As a middle-six player, Patrick gets to start off facing team’s second or third-pairing defensemen, which should help him produce at the NHL level. In addition, not playing on the top line should help keep his minutes at a manageable place to start his career.

Patrick has spent pretty much the entire preseason playing on a line with Jordan Weal and Wayne Simmonds, very suitable partners for the rookie. That appears to be the Flyers second line entering the season.

In addition, Patrick should see some power play time in some capacity. He spent most of the preseason on the second unit, but recently got some time with the top unit as well. With new players expected to come into the fold and Kris Knoblauch joining the Flyers and running the power play, opportunity should be there for Patrick to be productive on special teams, especially if it ends up being on the top unit.

Point Production

Total points is hardly the way to measure how well a player is performing anymore, but it’s an easy and frankly useful way to determine how much success a player is having. For some people, goals, assists and points are all that matters.

With Patrick being a No. 2 overall pick, expectations are going to be high, especially since when fully healthy, he displayed a skill and efficiency that produced 102 points in 72 games with the Brandon Wheat Kings.

So what’s a reasonable expectation for total points? In The Hockey News’ fantasy guide, the projection given to Nolan Patrick is 78 games played with 18 goals and 34 assists for 52 points. If Patrick was on the 2016-17 Flyers, 52 points would have ranked him fifth on the team, behind only Wayne Simmonds (54), Brayden Schenn (55), Claude Giroux (58) and Jake Voracek (61).

For a lot of the Flyers, there’s really no way to go but up. Simmonds is consistently the team’s leading goal-scorer, but doesn’t pick up nearly as much in the assists column. For players like Giroux and Voracek, the points are much more evenly distributed. The same figures for Patrick, who throughout his junior career consistently put up more assists than goals.

As a rookie, shooting for a 15-goal season is a reasonable goal. Anything north of that, including the 18 goals projected by The Hockey News, is icing on the cake.

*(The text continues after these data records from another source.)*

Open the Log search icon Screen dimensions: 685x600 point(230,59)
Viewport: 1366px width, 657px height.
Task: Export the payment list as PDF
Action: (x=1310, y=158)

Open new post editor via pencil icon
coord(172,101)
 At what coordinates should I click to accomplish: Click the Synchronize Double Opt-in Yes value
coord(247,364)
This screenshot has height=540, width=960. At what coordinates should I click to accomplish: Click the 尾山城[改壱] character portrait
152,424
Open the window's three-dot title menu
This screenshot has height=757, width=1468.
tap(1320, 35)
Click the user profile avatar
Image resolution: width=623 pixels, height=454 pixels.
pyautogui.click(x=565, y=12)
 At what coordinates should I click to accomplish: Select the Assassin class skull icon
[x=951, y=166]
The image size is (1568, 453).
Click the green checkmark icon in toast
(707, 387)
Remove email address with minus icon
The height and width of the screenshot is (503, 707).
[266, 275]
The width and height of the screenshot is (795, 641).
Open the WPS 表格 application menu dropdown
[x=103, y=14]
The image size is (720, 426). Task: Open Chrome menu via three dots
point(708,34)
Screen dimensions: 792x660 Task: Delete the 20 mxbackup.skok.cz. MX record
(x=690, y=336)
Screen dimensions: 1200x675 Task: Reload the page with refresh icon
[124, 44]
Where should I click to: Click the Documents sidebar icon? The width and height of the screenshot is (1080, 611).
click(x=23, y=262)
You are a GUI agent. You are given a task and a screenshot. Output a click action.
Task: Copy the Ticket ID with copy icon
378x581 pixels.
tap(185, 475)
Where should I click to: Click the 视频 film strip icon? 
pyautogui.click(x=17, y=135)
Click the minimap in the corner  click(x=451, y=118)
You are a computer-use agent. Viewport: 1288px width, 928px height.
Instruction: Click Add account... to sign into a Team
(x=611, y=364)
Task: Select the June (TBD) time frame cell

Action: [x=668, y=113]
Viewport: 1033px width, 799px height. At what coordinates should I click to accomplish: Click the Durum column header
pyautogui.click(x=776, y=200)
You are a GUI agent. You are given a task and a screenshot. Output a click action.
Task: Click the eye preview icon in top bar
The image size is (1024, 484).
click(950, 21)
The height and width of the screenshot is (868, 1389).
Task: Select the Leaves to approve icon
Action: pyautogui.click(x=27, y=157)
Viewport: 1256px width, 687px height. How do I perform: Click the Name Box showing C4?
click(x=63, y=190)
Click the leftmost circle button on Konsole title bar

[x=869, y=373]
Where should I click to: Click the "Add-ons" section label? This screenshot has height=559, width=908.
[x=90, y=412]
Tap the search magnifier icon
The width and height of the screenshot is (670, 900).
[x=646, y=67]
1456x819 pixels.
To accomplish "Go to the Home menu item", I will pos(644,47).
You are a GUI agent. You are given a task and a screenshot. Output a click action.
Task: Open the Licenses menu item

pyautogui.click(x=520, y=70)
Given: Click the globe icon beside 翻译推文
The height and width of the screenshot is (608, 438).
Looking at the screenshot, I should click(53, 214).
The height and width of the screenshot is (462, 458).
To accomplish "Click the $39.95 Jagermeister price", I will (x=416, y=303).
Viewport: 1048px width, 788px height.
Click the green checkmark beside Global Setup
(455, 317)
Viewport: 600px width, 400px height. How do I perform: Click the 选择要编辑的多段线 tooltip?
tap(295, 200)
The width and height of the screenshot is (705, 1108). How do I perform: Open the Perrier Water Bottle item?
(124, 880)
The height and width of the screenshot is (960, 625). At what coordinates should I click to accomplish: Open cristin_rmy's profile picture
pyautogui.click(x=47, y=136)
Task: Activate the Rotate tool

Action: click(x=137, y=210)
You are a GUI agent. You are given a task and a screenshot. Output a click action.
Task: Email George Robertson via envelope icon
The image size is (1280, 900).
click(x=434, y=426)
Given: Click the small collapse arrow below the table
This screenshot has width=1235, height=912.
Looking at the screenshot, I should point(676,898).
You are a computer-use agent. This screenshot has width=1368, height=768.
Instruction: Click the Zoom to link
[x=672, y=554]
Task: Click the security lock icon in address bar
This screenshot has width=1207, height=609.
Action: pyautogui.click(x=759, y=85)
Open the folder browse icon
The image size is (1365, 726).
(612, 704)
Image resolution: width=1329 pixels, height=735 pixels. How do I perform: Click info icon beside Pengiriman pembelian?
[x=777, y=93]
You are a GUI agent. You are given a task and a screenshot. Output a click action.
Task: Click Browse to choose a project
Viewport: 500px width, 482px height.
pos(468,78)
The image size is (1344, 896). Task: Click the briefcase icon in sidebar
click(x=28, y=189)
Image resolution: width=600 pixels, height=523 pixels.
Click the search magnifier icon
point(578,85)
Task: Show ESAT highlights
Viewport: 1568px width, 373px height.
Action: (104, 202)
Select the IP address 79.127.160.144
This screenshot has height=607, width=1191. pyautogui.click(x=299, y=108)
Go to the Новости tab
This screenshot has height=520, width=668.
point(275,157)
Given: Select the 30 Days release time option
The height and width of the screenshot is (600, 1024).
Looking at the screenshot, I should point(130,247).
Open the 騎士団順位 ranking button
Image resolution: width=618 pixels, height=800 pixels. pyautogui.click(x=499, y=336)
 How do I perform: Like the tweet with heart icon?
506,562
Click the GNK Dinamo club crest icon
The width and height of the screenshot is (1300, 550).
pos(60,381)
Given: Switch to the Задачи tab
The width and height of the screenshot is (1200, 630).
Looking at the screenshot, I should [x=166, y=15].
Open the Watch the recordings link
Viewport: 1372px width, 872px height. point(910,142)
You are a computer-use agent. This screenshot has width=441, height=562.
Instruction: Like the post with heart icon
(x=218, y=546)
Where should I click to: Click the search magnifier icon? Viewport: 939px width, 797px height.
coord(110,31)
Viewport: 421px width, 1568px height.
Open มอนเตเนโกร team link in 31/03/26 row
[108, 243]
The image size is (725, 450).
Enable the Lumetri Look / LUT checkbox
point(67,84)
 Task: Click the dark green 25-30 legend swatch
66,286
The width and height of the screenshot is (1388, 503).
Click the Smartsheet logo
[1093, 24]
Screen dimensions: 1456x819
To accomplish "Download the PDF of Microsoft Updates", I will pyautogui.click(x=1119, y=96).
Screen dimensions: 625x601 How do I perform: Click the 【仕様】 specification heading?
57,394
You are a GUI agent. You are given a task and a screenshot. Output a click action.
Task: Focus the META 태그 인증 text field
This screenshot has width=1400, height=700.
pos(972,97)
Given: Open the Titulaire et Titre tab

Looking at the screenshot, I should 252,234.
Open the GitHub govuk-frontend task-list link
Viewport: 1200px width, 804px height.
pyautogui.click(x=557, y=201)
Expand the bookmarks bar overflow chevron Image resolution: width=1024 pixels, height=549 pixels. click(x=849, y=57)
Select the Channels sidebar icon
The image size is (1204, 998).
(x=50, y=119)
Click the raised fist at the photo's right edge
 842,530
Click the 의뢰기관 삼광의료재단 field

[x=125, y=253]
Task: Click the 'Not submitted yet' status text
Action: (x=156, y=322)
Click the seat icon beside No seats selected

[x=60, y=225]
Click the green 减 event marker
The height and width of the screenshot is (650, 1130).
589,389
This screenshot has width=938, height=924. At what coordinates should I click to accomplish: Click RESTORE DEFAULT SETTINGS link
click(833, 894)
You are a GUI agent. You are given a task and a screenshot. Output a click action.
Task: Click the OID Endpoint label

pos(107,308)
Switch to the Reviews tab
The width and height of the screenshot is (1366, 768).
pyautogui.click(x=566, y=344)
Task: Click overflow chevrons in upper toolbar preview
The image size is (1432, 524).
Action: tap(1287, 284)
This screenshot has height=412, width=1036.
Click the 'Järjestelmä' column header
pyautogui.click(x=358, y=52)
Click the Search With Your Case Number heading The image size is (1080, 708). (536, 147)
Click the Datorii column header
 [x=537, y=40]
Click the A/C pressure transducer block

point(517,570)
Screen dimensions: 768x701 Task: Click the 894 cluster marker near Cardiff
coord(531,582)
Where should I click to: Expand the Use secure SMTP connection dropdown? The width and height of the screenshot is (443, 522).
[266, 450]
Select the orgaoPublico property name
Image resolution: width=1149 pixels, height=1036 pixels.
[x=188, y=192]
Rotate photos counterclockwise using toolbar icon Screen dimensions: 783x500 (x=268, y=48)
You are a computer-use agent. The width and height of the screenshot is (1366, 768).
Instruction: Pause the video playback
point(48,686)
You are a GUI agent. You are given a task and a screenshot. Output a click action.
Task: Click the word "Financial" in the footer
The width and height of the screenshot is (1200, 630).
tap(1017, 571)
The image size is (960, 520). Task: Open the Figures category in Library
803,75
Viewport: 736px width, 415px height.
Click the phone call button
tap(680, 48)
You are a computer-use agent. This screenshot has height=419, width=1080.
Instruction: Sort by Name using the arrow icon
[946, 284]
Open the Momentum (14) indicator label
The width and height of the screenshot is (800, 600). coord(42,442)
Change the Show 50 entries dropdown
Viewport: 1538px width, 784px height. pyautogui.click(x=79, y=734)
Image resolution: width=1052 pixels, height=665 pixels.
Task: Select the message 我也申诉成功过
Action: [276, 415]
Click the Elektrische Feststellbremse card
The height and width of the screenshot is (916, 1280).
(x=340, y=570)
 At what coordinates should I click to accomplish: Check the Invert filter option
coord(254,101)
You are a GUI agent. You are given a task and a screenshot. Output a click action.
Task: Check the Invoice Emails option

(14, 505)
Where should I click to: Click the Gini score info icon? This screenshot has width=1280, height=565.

As for total points, if Patrick can already crack the Flyers Top 5, or even Top 4 given Schenn’s departure, it’s a huge accomplishment. If 15 goals is a good benchmark for putting the puck in the net, looking for 45 points — with 30 assists to double the goal total — seems to be reasonable. As with goals, anything higher than 45 and approaching the 52 points The Hockey News projected is a plus.

Performance

Bigger than total points is how Patrick would perform. As a 19-year-old and a highly-touted draft pick, Patrick will be watched under a microscope. And while early on the focus will go toward the positives and praising those despite the usual rookie mistakes that will come, as the season progresses, consistency needs to be the goal for Patrick.

It’s easy to look at the contrasting elements between Shayne Gostisbehere’s rookie season in 2015-16 and Ivan Provorov’s in 2016-17 as markers. Gostisbehere lit up the scoresheet, set an NHL rookie record for points in consecutive games and was a Calder Trophy finalist. But his sophomore season saw the points production drift, and while he was still a fan favorite, his performance still left something to be desired at times. The consistency, especially in his own zone, wasn’t there.

In Provorov’s case, rookie mistakes were evident early on, but turned fairly quickly into consistently solid play defensively with some offensive upside. Provorov wasn’t overly flashy on offense and didn’t factor into scoring near as much as Gostisbehere did as a rookie. But he was consistent defensively, played a heavy workload and started to emerge as a top-pairing defenseman as a rookie before our very eyes.

For Patrick, that’s going to be what sets him apart. It’s not all in the goal scoring or point production. It’s how he carries himself, how he plays in all zones and situations and how consistently he can do it over the course of a month, two months and eventually the entire season.